Sometimes in life, things just seem to fall apart when everything seems to be going to plan, and at other times, just when you think there is some chaos about to descend, a sudden ray of light shines through to improve things. Something similar happened to me recently, with my long term Creta bound to be returned, as its tenure was over, I was in the hunt for a new long-termer to replace it, and lo and behold, I receive a call from Renault India asking if I would like to run the facelifted Duster as a long-termer.
As one would expect, I said yes before they could even finish asking the question and soon enough, an Amazon Green specimen was parked below my house, waiting for me to drive it. As some of you might remember, I’ve run the pre-facelift Duster as a long-termer in the past, and thankfully, even the facelifted version I now run is a 110PS AWD version, but this time in top-of-the-line RxZ trim.
First impressions of the facelift do make a different impression compared to the earlier version, for instance with climate control, and better detailing to the interiors, the Duster feels much better interior-wise. Though nowhere near class-leading, the changes make for a refreshing change and give it some distinction from the old car. Interestingly, on the newer version, Renault has chosen to remove the rear a/c vent from the Duster, which seems like an odd move. However, an old bugbear remains though, the driving seat of the Duster has inadequate lumbar support, something that Renault should really look at dealing with, as it ends up giving a backache on long drives.

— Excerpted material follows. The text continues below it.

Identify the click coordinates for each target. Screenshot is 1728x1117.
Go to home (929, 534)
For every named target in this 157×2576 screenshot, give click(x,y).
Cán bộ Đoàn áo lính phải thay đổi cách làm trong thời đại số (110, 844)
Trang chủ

As far as driving the Duster is concerned, it retains all the qualities of the older version, and I’m particularly enjoying the fantastic visibility the Duster offers with its high seating position and the low shoulder line of the car makes judging distance between vehicles and objects around the car a breeze. Also, helping matters is the large glasshouse of the car, which makes parking a cinch. As with the older car, the 1.5-litre diesel unit remains a steady workhorse, and while it now feels a generation old and could certainly do with an update, it does a rather efficient job and has enough punch for daily use, especially when combined with the short ratio six-speed gearbox.
As I spend more time with the car in the coming months, I hope to report on some aspects of the machine and how the long-term ownership experience of it is.